The work I did with Steven Murdoch and Jolyon Clulow on PIN mailer security seems after three weeks or so to have been spotted and got some publicity. Today, 24th August, InfoSecurity web magazine put up an article: UK banks sent out vulnerable PIN mailers. It's a fairly short affair, but I was quite pleased that the observation about shared risk and weak samples betraying generally more secure stock got in.
More coverage appeared the next day on BBC news online -- Poor print exposing pin numbers , and also in The Register -- The GIMP threatens PIN number security.
And the next day... BBC Radio 5 Live asked for a brief interview too on the Simon Mayo show. Since then, my colleague Steven started collecting links for his scrap book, so I'm off the hook... see his list here Steven's LiveJournal Entry.
On 20th July LBC Radio's Breakfast Show with Nick Ferrari briefly interviewed me on Chip and PIN. Recent news stories that have been negative about the progress of Chip and PIN in fighting fraud, for instance the Observer's Shadow hanging over card users, seem to have attracted further attention. During the comments I briefly made, I focussed not on the success or failure of Chip and PIN fighting fraud wholesale, but on the effect is is having on dispute resolution.
A few weeks later I spoke on the lunchtime programme on Newstalk 106 in Dublin, Ireland. I spoke about some of the liability shift concerns, fallback issues, and very briefly about the new PIN mailer vulnerability research released at the beginning of August. I forget the name of the spokesperson who represented the Irish banks, but her responses to the criticisms raised seemed intelligent and honest -- not always the case in media spin wars.
Friday 8th April saw a second programme on the telly about Chip and PIN, this time ITV's "Tonight with Trevor McDonald". I've yet to see the programme myself, so I can't comment on its angle.
On 17th March 05 The BBC got very excited about what was potentially the UK's largest ever sum stolen in a bank raid, GBP 220 million from Sumitomo Mitsui Banking Corporation's UK office. However, the plot was foiled by the National Hi-tech Crime Unit, and the bank in question. I was asked to comment by BBC Radio 5 Live, BBC Radio Scotland, and BBC World Service. I was able to explain roughly what keyloggers were, and how they fitted into the attack, and also explain that internal bank systems security should not be confused with online retail banking security, where keylogging software is of course a danger too.

● **Entries provided**
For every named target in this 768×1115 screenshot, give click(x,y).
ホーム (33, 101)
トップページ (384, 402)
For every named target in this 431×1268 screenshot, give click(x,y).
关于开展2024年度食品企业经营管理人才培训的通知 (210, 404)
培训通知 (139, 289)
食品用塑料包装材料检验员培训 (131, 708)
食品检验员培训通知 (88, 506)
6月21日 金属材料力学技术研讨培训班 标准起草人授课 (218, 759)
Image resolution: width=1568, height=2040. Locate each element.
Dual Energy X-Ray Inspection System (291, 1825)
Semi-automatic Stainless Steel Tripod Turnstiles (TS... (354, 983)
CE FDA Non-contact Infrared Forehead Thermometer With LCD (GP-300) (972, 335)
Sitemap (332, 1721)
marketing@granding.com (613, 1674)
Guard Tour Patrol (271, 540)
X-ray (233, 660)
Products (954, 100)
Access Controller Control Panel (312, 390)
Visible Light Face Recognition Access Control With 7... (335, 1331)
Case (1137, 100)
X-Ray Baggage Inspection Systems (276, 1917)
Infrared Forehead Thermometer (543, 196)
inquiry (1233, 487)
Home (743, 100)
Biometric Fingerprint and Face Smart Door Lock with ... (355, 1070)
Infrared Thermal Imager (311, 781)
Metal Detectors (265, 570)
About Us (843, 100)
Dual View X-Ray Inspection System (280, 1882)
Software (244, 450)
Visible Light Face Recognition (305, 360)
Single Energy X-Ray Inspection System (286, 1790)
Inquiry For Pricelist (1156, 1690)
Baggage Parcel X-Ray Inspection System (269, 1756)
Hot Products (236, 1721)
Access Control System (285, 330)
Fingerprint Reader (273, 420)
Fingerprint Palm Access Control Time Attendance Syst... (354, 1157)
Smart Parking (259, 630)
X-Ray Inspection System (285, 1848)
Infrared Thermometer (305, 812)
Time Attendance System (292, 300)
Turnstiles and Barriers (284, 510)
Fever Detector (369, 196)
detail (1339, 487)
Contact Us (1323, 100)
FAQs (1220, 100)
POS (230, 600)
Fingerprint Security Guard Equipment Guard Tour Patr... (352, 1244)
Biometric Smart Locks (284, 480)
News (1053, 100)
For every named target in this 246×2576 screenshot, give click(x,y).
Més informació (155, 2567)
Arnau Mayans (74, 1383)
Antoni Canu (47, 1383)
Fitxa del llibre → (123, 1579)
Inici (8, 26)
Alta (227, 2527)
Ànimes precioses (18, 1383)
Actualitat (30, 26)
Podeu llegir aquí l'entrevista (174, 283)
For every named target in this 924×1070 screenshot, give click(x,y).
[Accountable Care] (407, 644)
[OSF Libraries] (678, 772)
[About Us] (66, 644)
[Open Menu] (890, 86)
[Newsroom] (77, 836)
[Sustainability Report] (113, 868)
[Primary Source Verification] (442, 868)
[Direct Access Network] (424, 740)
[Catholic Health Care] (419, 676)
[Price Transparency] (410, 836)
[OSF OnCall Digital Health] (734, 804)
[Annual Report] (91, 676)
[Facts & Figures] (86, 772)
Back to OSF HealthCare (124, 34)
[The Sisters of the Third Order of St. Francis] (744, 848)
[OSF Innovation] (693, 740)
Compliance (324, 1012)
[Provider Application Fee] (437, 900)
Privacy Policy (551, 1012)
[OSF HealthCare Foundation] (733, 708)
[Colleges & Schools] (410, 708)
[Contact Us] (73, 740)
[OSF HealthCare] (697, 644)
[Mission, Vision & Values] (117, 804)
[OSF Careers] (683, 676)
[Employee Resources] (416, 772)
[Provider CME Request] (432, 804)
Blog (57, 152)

● **What to do**
[A] In the media coverage log, what sum did the BBC report was at stake in the attempted raid on Sumitomo Mitsui Banking Corporation's UK office?
[B] Continue the media coverage log from its final sentence.

● **Outputs for the tasks**
[A] GBP 220 million.

[B]
The ITV London Programme broadcasted on the 15th March "The Truth About Chip and PIN". I was interviewed for this programme, and discussed at length issues to do with dispute resolution, and shortcomings in the Static Data Authentication Mode (SDA) of the Chip and PIN cards. In the end the programme focussed on "exposing" that fallback to magnetic stripe technology continues to be a viable attack method, and on explaining why it may be some time indeed before magnetic stripe can be discontinued. To clarify our original concerns, Ross Anderson and I wrote Chip and Spin and put up a summary site http://www.chipandspin.co.uk.
On 30th Nov, Morning Ireland on RTE Radio 1, an Irish news and current affairs show, engaged me to provide brief comment on the down side to Chip and PIN (from the point of view of the customer). It seems the Guardian article "Safety In Numbers : Not Likely" has become a little controversial. Several other stations and printed-news journalists have approached me, but the stories have since been pulled. I'm not entirely sure why: probably the banks didn't field any specific responses to the suggestions put forward in the Guardian article, and where there's no battle of words, there's no story.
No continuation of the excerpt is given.